We have written more than once about the closely watched Lindsey Manufacturing Co. case in the Central District of California – a Foreign Corrupt Practices Act (FCPA) case that resulted in convictions of the electrical transmission equipment manufacturer and its top executives last year but that saw those convictions thrown out by a U.S. district judge because of the prosecutors’ actions before and during the trial.

Lindsey Manufacturing and the two executives had been convicted of paying bribes to officials at the Mexican state-owned utility Comisión Federal de Electricidad from 2002 to 2009 in order to obtain supply contracts.

Last December, however, U.S. District Judge Howard Matz tossed out the convictions.

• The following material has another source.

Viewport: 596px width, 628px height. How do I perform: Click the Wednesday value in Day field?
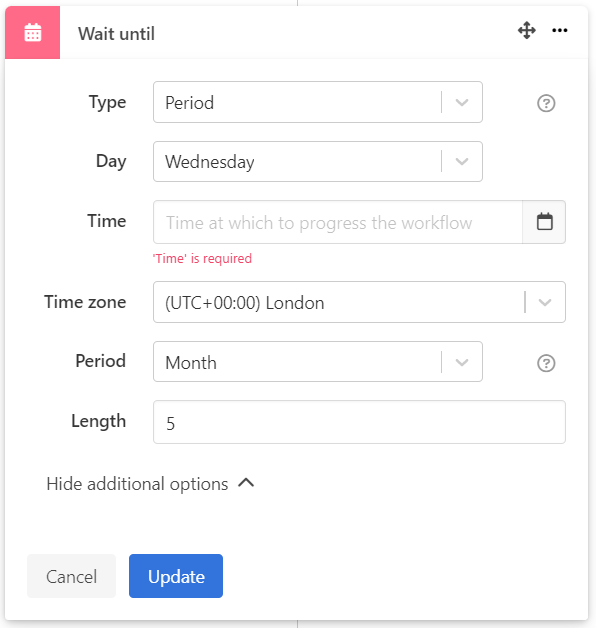pyautogui.click(x=210, y=162)
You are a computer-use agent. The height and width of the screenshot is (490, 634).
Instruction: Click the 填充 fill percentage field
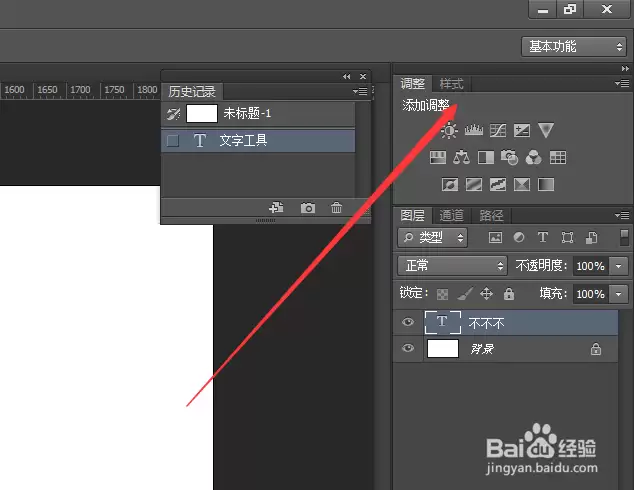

He found that the U.S. Department of Justice had engaged in several varieties of misconduct. The prosecutors, he said, “allowed a key FBI agent to testify untruthfully before the grand jury, inserted material falsehoods into affidavits submitted to magistrate judges in support of applications for search warrants and seizure warrants, improperly reviewed e-mail communications between one Defendant and her lawyers, recklessly failed to comply with discovery obligations, posed questions to certain witnesses in violation of the Court’s rulings, engaged in questionable behavior during closing argument and even made misrepresentations to the Court.”

The government at first appealed the dismissal of this case, which it regarded as a centerpiece of its FCPA enforcement program, to the U.S. Court of Appeals for the 9th Circuit.

However, on May 25, 2012, the government moved to voluntarily dismiss its appeal.
Lawyers for the company and one of the executives said the dismissal is an indication of the defendants’ innocence.

We don’t know the facts behind this case and can’t say whether the defendants were actually innocent or whether the government simply botched the prosecution of people who had violated the FCPA.

We do know that the government is not going to view the Lindsey case as the end of its vigorous FCPA enforcement efforts. In all probability, the Justice Department dropped the case because it couldn’t defend a series of highly questionable prosecutorial actions, not because it believes that the FCPA is unenforceable or that bribery is no longer a problem.
Companies doing business abroad are still well advised to steer clear of any conduct that could be construed as constituting bribery or illegal payments.